### REQUIRED ACTION
An exact copy of the entries below is needed, with every picture left out.

** ENTRIES SUPPLIED follows **

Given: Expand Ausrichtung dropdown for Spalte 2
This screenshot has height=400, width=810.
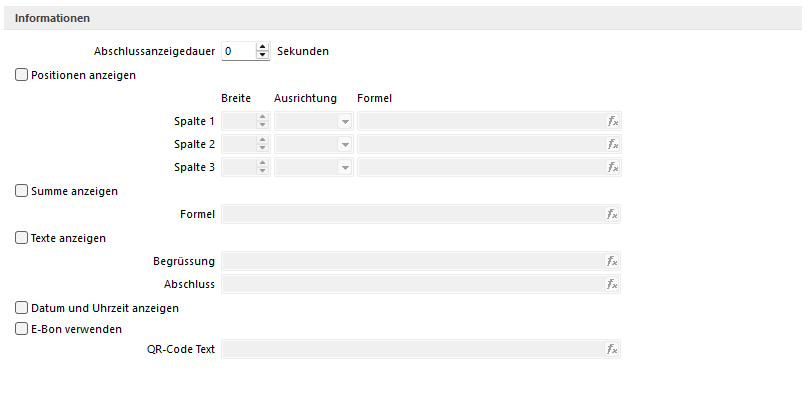Looking at the screenshot, I should click(345, 144).
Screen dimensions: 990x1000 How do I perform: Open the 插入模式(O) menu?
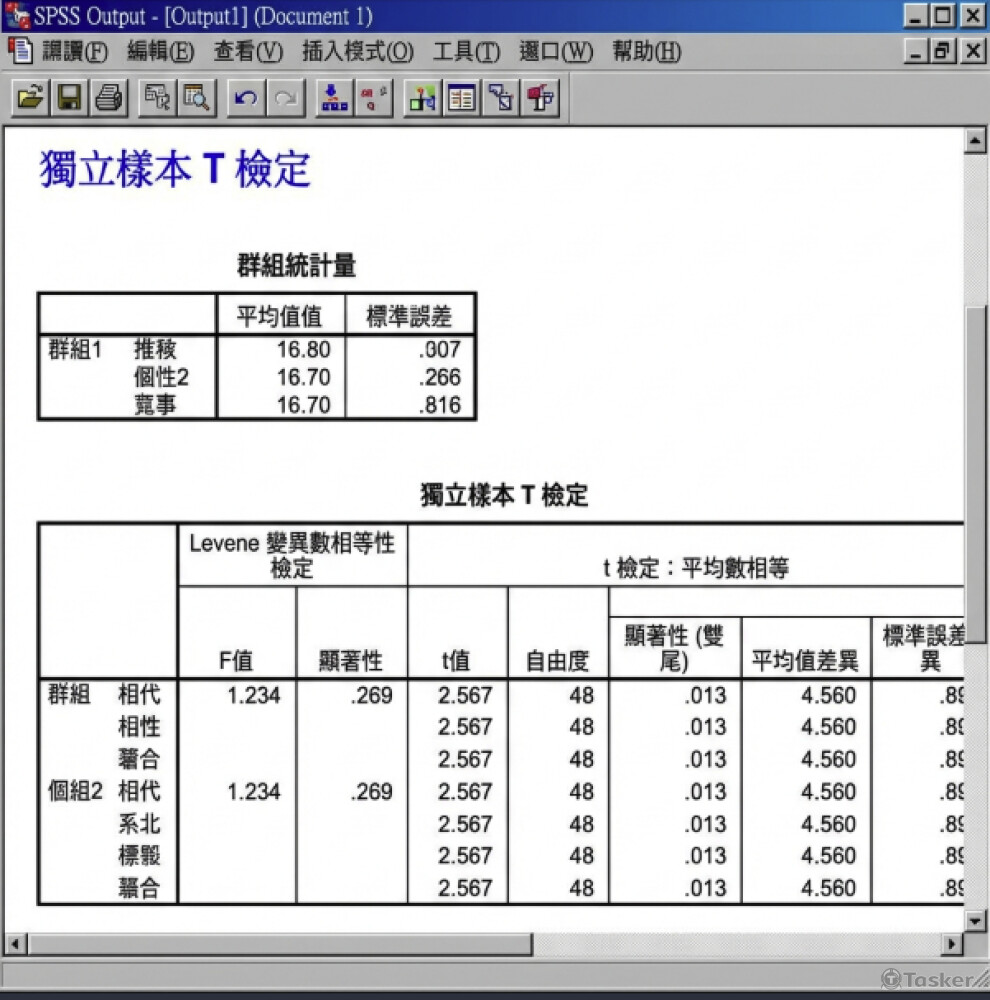coord(358,51)
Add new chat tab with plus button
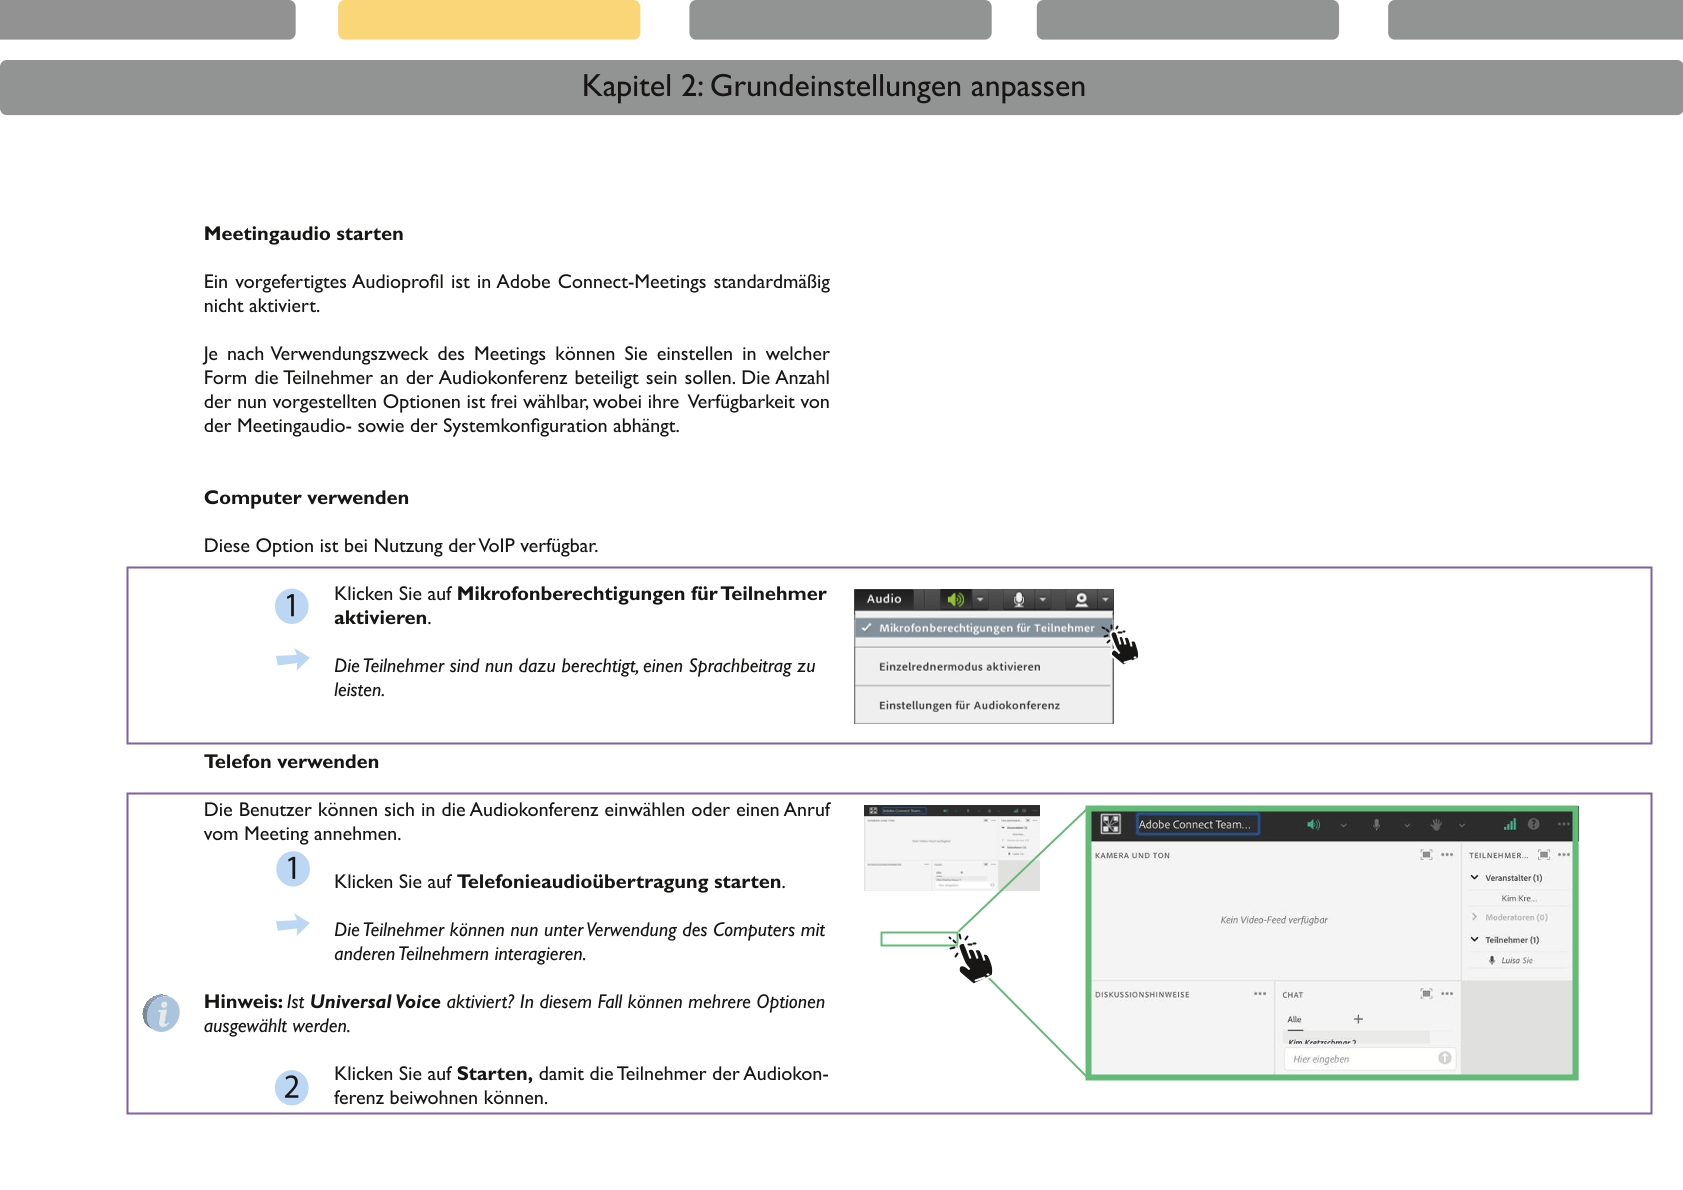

** End of ENTRIES SUPPLIED **

### EXERCISE RESULT
Given: Expand Ausrichtung dropdown for Spalte 2
This screenshot has height=400, width=810.
Looking at the screenshot, I should click(345, 144).
Screen dimensions: 990x1000 How do I perform: Open the 插入模式(O) menu?
coord(358,51)
Add new chat tab with plus button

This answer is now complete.